_Instructions for the task:_ Could you give the listing again exactly, without its pictures?

Top of Records

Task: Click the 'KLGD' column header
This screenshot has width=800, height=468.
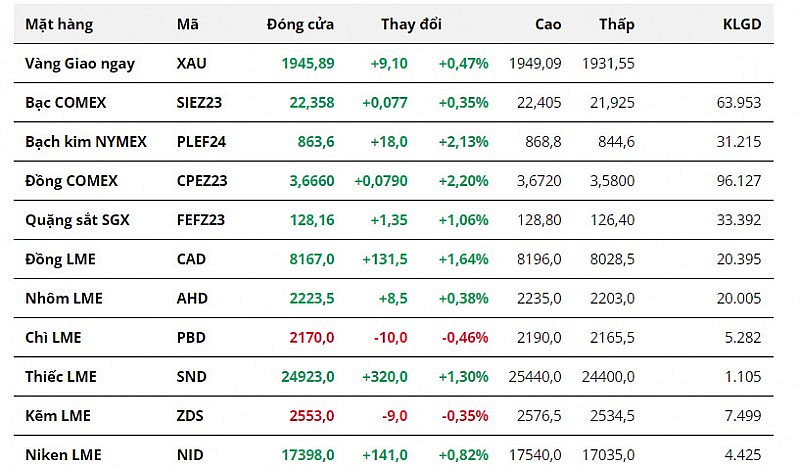Action: pos(741,24)
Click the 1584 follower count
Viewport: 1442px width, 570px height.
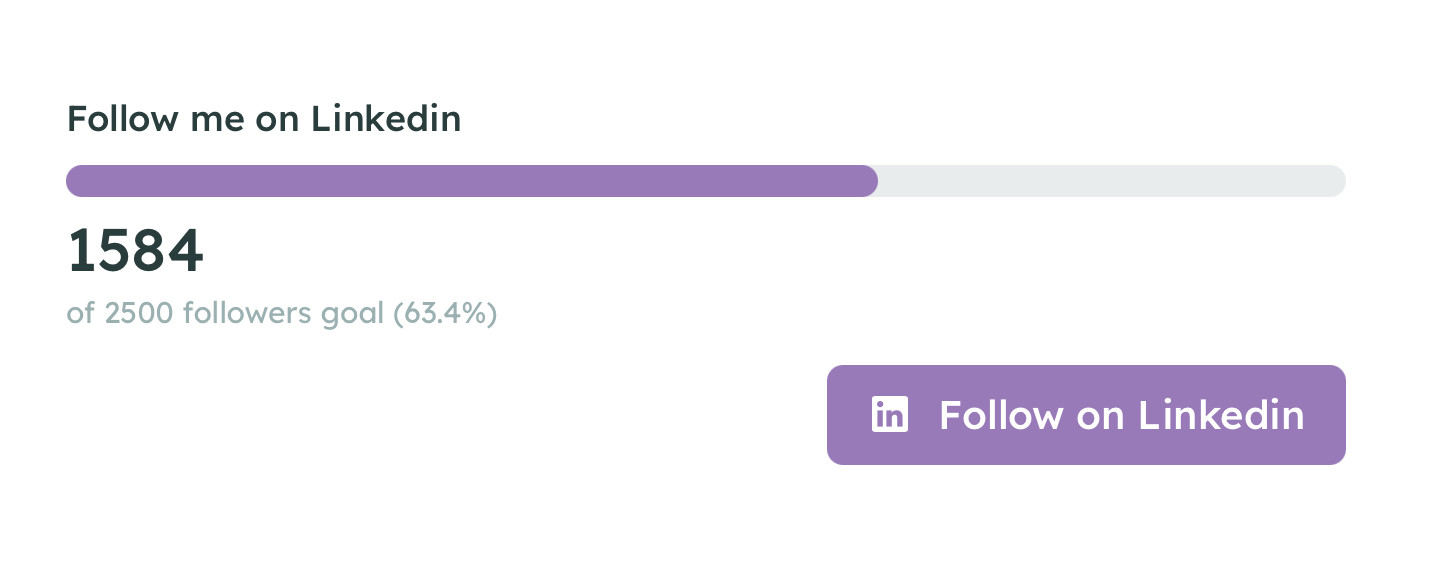pos(135,251)
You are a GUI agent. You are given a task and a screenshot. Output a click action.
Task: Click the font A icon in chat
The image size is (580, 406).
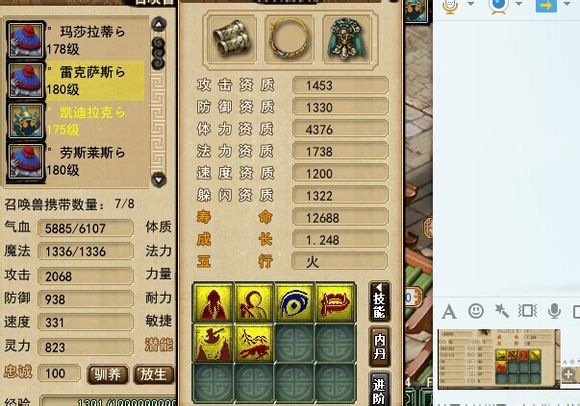click(449, 311)
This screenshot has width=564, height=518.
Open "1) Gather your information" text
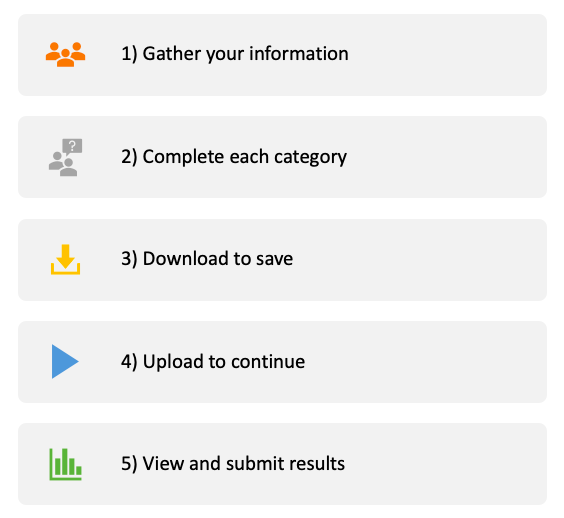235,54
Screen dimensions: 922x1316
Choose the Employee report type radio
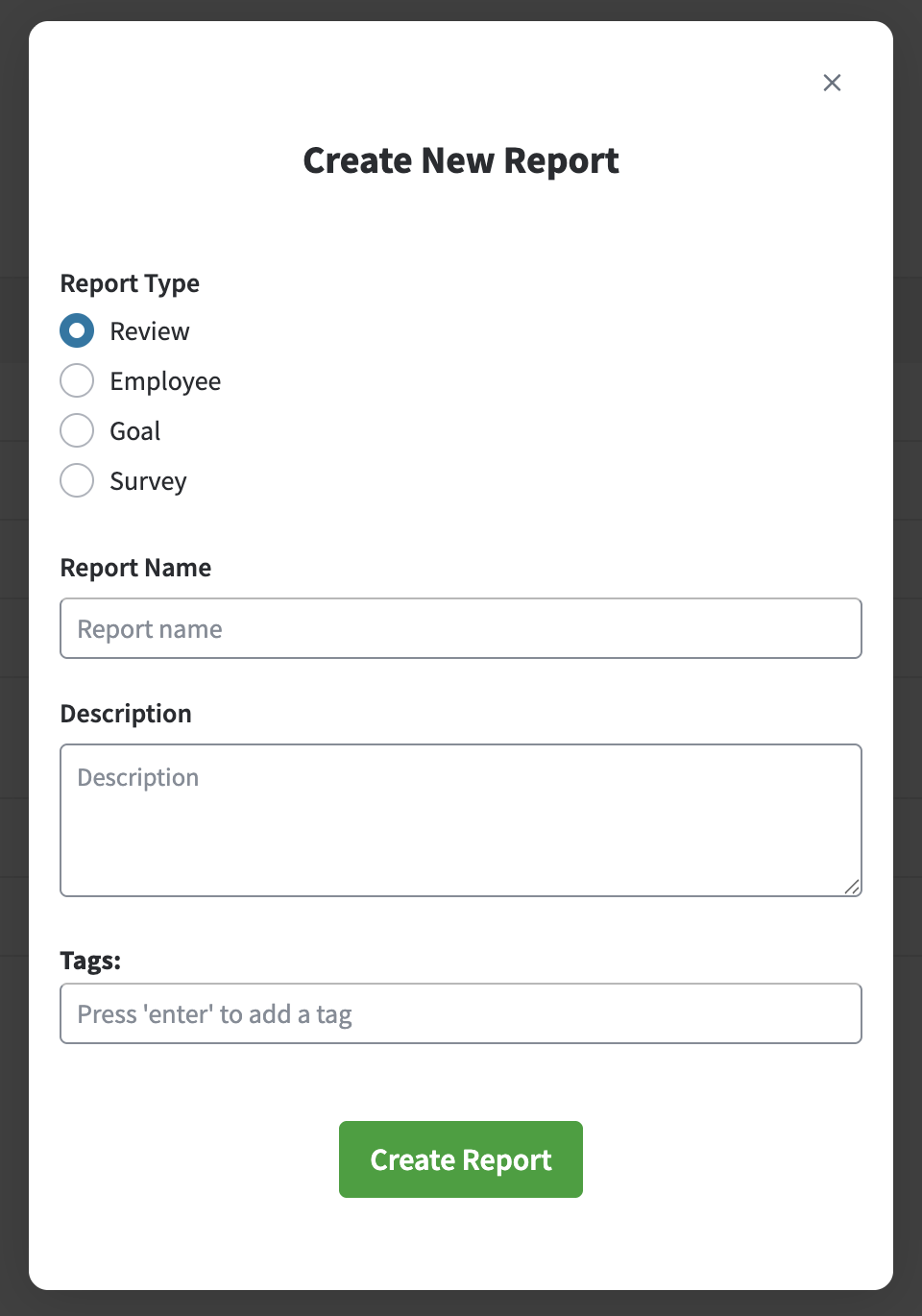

Bottom of Records

_Task solution:_
Task: Click the 'KLGD' column header
This screenshot has width=800, height=468.
Action: pos(741,24)
Click the 1584 follower count
Viewport: 1442px width, 570px height.
pos(135,251)
You are a GUI agent. You are given a task and a screenshot. Output a click action.
Task: Click the font A icon in chat
The image size is (580, 406).
click(449, 311)
This screenshot has width=564, height=518.
Open "1) Gather your information" text
235,54
Screen dimensions: 922x1316
Choose the Employee report type radio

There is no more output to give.